## [The problem]
Render the lines of these items as a numbered list, leaving out the blank lines.

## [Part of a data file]
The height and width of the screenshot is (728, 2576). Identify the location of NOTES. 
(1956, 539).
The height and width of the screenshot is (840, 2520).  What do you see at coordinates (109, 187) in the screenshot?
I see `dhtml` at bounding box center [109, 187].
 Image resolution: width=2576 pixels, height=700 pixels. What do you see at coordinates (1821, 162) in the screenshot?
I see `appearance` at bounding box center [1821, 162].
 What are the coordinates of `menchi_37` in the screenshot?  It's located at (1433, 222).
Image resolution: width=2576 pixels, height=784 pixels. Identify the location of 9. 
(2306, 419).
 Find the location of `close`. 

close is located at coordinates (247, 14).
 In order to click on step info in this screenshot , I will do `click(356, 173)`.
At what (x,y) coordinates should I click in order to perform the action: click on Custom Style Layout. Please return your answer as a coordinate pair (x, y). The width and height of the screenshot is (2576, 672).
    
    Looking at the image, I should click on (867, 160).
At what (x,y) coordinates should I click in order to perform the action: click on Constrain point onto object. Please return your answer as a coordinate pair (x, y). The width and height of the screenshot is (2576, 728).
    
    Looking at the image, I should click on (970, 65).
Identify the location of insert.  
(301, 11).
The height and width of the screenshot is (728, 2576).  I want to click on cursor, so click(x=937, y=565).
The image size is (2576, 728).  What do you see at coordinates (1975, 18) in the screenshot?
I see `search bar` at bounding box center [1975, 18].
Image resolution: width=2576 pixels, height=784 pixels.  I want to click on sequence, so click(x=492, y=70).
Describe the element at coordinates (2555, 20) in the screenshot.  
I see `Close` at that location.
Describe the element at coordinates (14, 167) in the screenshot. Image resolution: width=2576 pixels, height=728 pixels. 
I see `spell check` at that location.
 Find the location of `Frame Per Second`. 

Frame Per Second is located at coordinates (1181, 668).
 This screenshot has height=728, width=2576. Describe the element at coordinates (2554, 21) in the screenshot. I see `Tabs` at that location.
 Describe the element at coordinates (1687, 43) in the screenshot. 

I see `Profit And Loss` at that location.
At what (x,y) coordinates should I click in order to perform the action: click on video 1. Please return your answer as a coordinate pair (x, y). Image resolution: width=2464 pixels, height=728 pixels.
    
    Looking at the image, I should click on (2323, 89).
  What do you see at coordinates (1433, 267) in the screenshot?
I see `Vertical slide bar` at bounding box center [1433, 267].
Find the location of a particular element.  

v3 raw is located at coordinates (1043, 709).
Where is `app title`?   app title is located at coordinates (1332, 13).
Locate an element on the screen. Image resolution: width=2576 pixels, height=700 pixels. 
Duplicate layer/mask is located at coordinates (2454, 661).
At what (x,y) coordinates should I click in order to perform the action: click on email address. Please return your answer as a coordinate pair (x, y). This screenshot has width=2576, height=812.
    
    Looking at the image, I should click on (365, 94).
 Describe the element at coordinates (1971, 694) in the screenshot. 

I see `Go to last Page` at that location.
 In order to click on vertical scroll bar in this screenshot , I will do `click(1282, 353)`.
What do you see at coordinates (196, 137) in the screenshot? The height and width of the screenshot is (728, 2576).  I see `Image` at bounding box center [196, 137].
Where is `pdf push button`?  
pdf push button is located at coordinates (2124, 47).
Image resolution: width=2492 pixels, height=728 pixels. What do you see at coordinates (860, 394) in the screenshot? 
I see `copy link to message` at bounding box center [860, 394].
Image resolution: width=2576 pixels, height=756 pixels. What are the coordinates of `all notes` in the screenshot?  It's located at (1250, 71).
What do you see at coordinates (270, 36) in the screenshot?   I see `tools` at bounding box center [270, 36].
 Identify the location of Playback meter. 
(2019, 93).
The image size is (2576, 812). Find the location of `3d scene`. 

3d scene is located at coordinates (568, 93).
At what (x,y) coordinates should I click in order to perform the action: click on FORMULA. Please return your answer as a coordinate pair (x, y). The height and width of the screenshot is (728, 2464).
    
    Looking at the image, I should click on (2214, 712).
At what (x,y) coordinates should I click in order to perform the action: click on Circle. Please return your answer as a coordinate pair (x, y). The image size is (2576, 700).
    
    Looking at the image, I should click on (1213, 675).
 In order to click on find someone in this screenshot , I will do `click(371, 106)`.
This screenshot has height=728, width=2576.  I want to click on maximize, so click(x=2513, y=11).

## [Full output]
1. The height and width of the screenshot is (728, 2576). Identify the location of NOTES. 
2. (1956, 539).
3. The height and width of the screenshot is (840, 2520).  What do you see at coordinates (109, 187) in the screenshot?
4. I see `dhtml` at bounding box center [109, 187].
5.  Image resolution: width=2576 pixels, height=700 pixels. What do you see at coordinates (1821, 162) in the screenshot?
6. I see `appearance` at bounding box center [1821, 162].
7.  What are the coordinates of `menchi_37` in the screenshot?  It's located at (1433, 222).
8. Image resolution: width=2576 pixels, height=784 pixels. Identify the location of 9. 
9. (2306, 419).
10.  Find the location of `close`. 
11. close is located at coordinates (247, 14).
12.  In order to click on step info in this screenshot , I will do `click(356, 173)`.
13. At what (x,y) coordinates should I click in order to perform the action: click on Custom Style Layout. Please return your answer as a coordinate pair (x, y). The width and height of the screenshot is (2576, 672).
14.     Looking at the image, I should click on (867, 160).
15. At what (x,y) coordinates should I click in order to perform the action: click on Constrain point onto object. Please return your answer as a coordinate pair (x, y). The width and height of the screenshot is (2576, 728).
16.     Looking at the image, I should click on (970, 65).
17. Identify the location of insert.  
18. (301, 11).
19. The height and width of the screenshot is (728, 2576).  I want to click on cursor, so click(x=937, y=565).
20. The image size is (2576, 728).  What do you see at coordinates (1975, 18) in the screenshot?
21. I see `search bar` at bounding box center [1975, 18].
22. Image resolution: width=2576 pixels, height=784 pixels.  I want to click on sequence, so click(x=492, y=70).
23. Describe the element at coordinates (2555, 20) in the screenshot.  
24. I see `Close` at that location.
25. Describe the element at coordinates (14, 167) in the screenshot. Image resolution: width=2576 pixels, height=728 pixels. 
26. I see `spell check` at that location.
27.  Find the location of `Frame Per Second`. 
28. Frame Per Second is located at coordinates (1181, 668).
29.  This screenshot has height=728, width=2576. Describe the element at coordinates (2554, 21) in the screenshot. I see `Tabs` at that location.
30.  Describe the element at coordinates (1687, 43) in the screenshot. 
31. I see `Profit And Loss` at that location.
32. At what (x,y) coordinates should I click in order to perform the action: click on video 1. Please return your answer as a coordinate pair (x, y). Image resolution: width=2464 pixels, height=728 pixels.
33.     Looking at the image, I should click on (2323, 89).
34.   What do you see at coordinates (1433, 267) in the screenshot?
35. I see `Vertical slide bar` at bounding box center [1433, 267].
36. Find the location of a particular element.  
37. v3 raw is located at coordinates (1043, 709).
38. Where is `app title`?   app title is located at coordinates (1332, 13).
39. Locate an element on the screen. Image resolution: width=2576 pixels, height=700 pixels. 
40. Duplicate layer/mask is located at coordinates (2454, 661).
41. At what (x,y) coordinates should I click in order to perform the action: click on email address. Please return your answer as a coordinate pair (x, y). This screenshot has width=2576, height=812.
42.     Looking at the image, I should click on (365, 94).
43.  Describe the element at coordinates (1971, 694) in the screenshot. 
44. I see `Go to last Page` at that location.
45.  In order to click on vertical scroll bar in this screenshot , I will do `click(1282, 353)`.
46. What do you see at coordinates (196, 137) in the screenshot? The height and width of the screenshot is (728, 2576).  I see `Image` at bounding box center [196, 137].
47. Where is `pdf push button`?  
48. pdf push button is located at coordinates (2124, 47).
49. Image resolution: width=2492 pixels, height=728 pixels. What do you see at coordinates (860, 394) in the screenshot? 
50. I see `copy link to message` at bounding box center [860, 394].
51. Image resolution: width=2576 pixels, height=756 pixels. What are the coordinates of `all notes` in the screenshot?  It's located at (1250, 71).
52. What do you see at coordinates (270, 36) in the screenshot?   I see `tools` at bounding box center [270, 36].
53.  Identify the location of Playback meter. 
54. (2019, 93).
55. The image size is (2576, 812). Find the location of `3d scene`. 
56. 3d scene is located at coordinates (568, 93).
57. At what (x,y) coordinates should I click in order to perform the action: click on FORMULA. Please return your answer as a coordinate pair (x, y). The height and width of the screenshot is (728, 2464).
58.     Looking at the image, I should click on (2214, 712).
59. At what (x,y) coordinates should I click in order to perform the action: click on Circle. Please return your answer as a coordinate pair (x, y). The image size is (2576, 700).
60.     Looking at the image, I should click on (1213, 675).
61.  In order to click on find someone in this screenshot , I will do `click(371, 106)`.
62. This screenshot has height=728, width=2576.  I want to click on maximize, so click(x=2513, y=11).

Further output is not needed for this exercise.